As Christ followers our identity never changes – we are always sons and daughters of our Father in heaven, he explained. However, in our purpose here on earth we can often make mistakes and then we need to accept there will be consequences and then repent, receive forgiveness and move on. The principal also gave the four boys the opportunity to apologise to the assembly of students and to hand their badges over themselves. This they did and then the principal spoke to the students explaining how when you are in a place of leadership and you fall, you need to confess your sin and then repent. There was a lot of crying from students as the school felt the pain and weight of those who had fallen.
Some months later, at the valediction service at the end of the year, the principal spoke about Peter and how Jesus restored him. We need to emulate Christʼs teachings, he said. And then he surprised the school by calling up the four former prefects and gave them their badges back. The decision to return the badges, which was known only to the principal and deputies, recognised the boys’genuine repentance, good attitude to their disciplining, and their improved behaviour. In this way, the school was able to demonstrate an aspect of what Christ did for Peter, to the boys. There were tears of relief and happiness in the assembly this time around.
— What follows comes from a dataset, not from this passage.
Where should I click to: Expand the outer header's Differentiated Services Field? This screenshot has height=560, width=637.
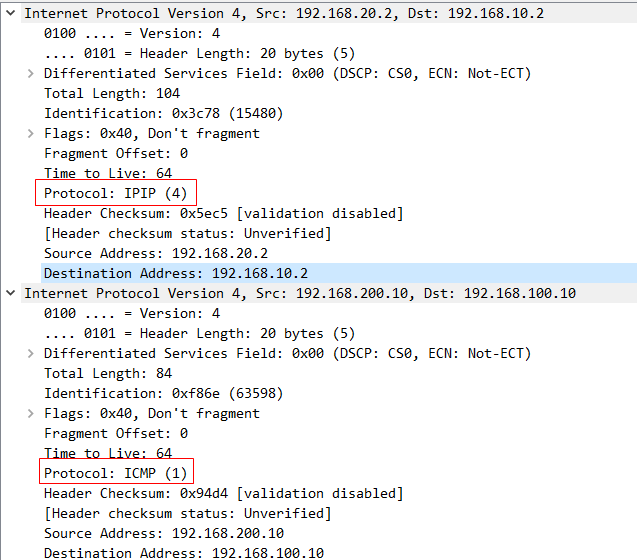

The collective response of the boy involved in the disciplinary exercise was:“ The process was fair. We knew there were consequences and they were imposed with fairness. When our badges were returned, we felt honoured and restored.”
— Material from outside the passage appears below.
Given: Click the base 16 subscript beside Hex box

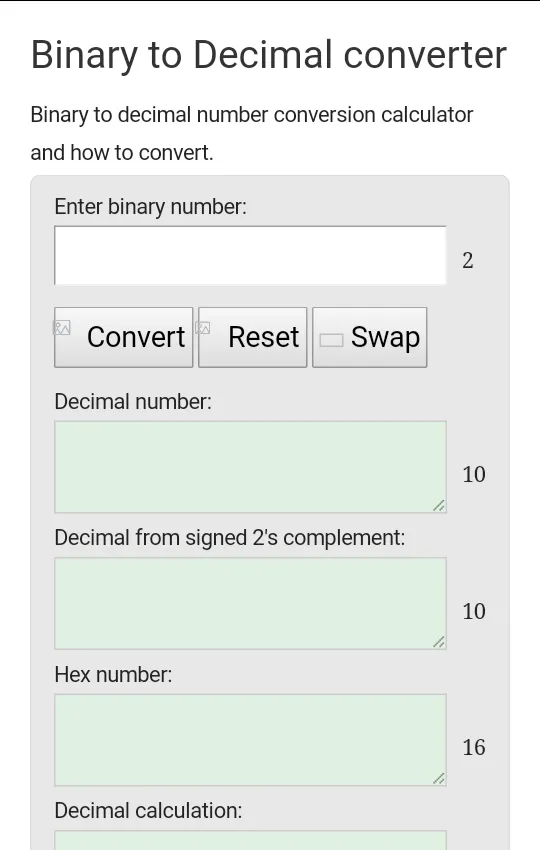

All the principles and rules applied in the school are relationship focussed. Itʼs not about control, but shaping the young person towards correct and appropriate behaviour.
There is freedom to make mistakes and learn from them. As Christians we need to look at discipline differently. It should be seen as a transforming process as described in 2 Corinthians 3 vs 18 — “ And we, who with unveiled faces all reflect the Lordʼs glory, are being transformed into his likeness, with ever-increasing glory, which comes from the Lord, who is the Spirit.”
In reading through part of the schoolʼs discipline policy, the following stands out: “The policy provides guidelines and procedures for the correcting of inappropriate behaviour, training towards positive, righteous conduct and mentoring of a ʻmanner of life worthy of the Gospel of Christʼ(Philippians 1:27) amongst its students.”
It would be wonderful if other schools would take on the basis of this discipline policy that would seek to have mutual respect between students and those in authority over them, to have pupils become productive members of society and to have students become less and less reliant on external sources of correction or reprimand, but rather to learn to self-regulate their behaviour.
I found this story to be very encouraging as, so often discipline is looked at in a negative light, but this proves that, applied correctly, the results can be amazingly positive.